Back with the show proper, the spring run will also feature an episode from writer Steve Thompson (Sherlock) which reportedly features a journey into the heart of the TARDIS and a rumoured reappearance for the Eye of Harmony. Directed by newcomer Mat King and guest starring Ashley Waters (Hustle, Top Boy) fans will be hoping that Thompson hits the creative heights of his Sherlock work. His previous Who adventure, The Curse Of The Black Spot episode, was arguably the weakest of series six.

Aside from Moffat’s finale, probably the most anticipated episode of the upcoming series will be the return of fantasy legend, Neil Gaiman to the writing team. Winner of a Hugo award for his 2011 episode, The Doctor’s Wife, Gaiman has already been elevated into the top rank of Who writers and news of his next episode was announced after he collected his prize earlier this month.

There’s already been some chatter that Gaiman’s episode will feature a revamp of the Cybermen, but as it stands nothing is really known about this script other than it looks like being one of the last episodes to go into production for series seven.

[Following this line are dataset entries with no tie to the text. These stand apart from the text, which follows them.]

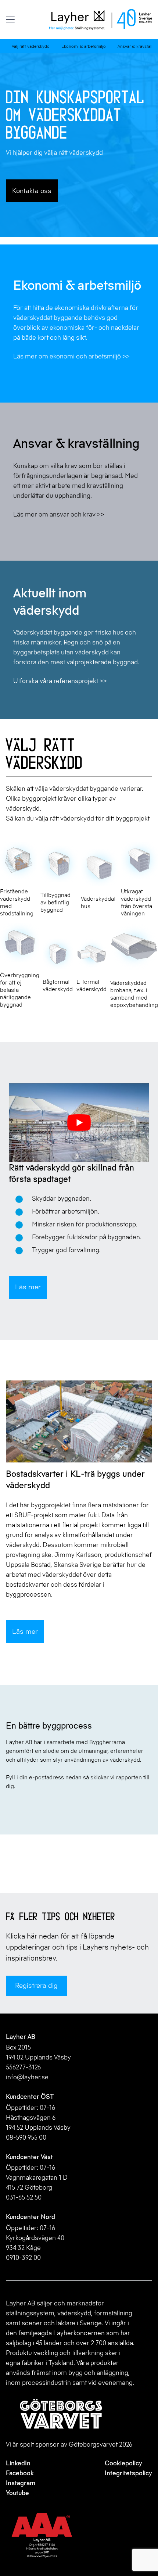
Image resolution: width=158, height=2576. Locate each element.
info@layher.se (27, 2077)
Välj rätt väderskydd (31, 46)
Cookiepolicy (123, 2463)
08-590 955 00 (26, 2137)
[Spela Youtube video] (79, 1122)
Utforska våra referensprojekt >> (60, 681)
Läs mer (28, 1287)
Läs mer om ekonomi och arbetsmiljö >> (71, 356)
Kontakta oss (31, 190)
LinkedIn (18, 2463)
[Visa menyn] (10, 20)
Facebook (20, 2473)
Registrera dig (36, 1985)
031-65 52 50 (24, 2197)
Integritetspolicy (128, 2473)
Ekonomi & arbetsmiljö (83, 46)
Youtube (17, 2493)
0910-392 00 (23, 2258)
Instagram (20, 2483)
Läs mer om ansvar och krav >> (58, 514)
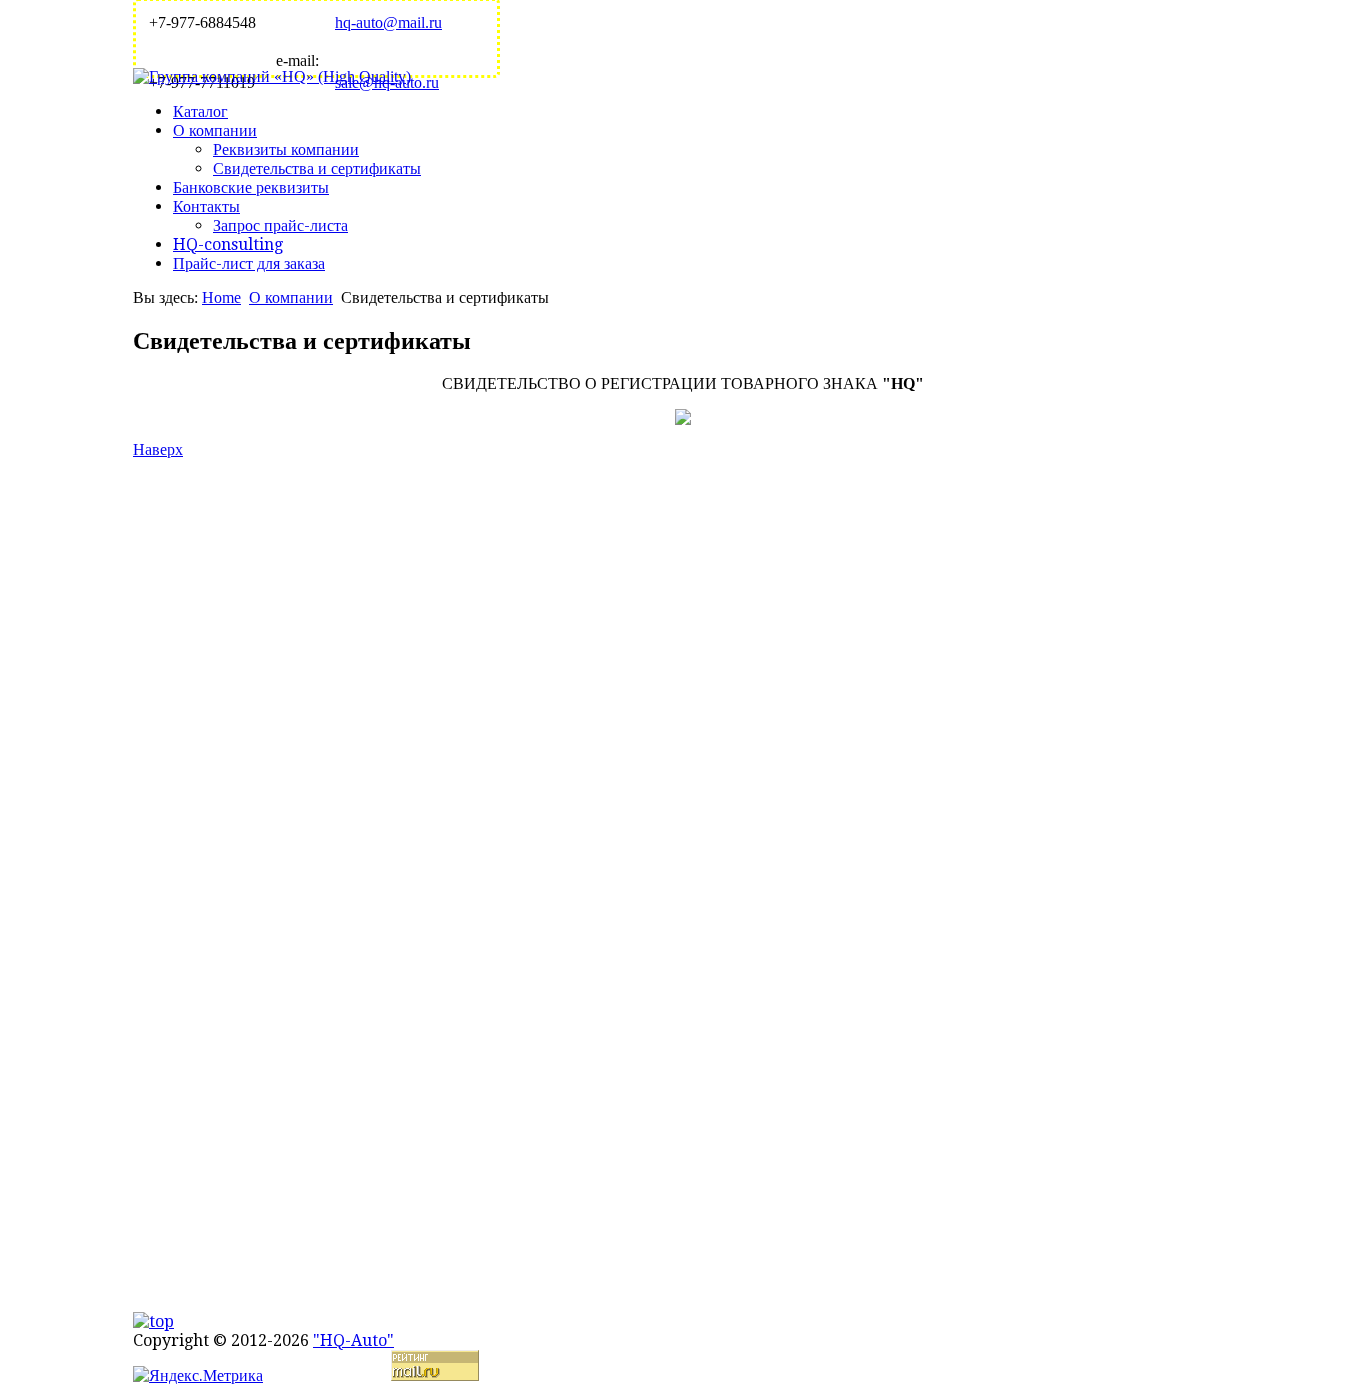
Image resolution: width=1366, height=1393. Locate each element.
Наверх (158, 449)
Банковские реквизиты (251, 187)
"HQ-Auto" (353, 1340)
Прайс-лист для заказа (249, 263)
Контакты (206, 206)
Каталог (200, 111)
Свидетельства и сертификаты (317, 168)
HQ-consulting (228, 244)
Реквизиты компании (286, 149)
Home (221, 297)
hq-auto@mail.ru (388, 22)
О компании (215, 130)
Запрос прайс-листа (280, 225)
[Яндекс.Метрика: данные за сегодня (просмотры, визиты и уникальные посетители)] (198, 1375)
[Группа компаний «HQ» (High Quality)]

As for what’s in store beyond those next eight episodes, Matt Smith’s recent quotes about the 50th anniversary special seem to indicate that Moffat’s script should be ready around Christmas and that plans exist for it to film sometime in the spring. Will this be the only anniversary special? No one’s saying for sure, although the current execs have mentioned "anniversary specials" in various interviews on more than one occasion.

The future beyond November 2013 is equally unclear. Recent interviews with the key cast and crew suggest that Steven Moffat is on board for a potential series eight, while Matt Smith’s involvement seems somewhat less secure. Could it be that when the show returns in 2014 a new Doctor will be occupying the TARDIS? At this stage nothing appears set in stone, but it seems clear that Smith’s time in the TARDIS is closer its end than its beginning.

What is certain is that Doctor Who as a show still has plenty of life left in it and that it heads into 2013 refreshed by its recent break, renewed by the imminent arrival of a new companion and ready for life beyond its 50th anniversary.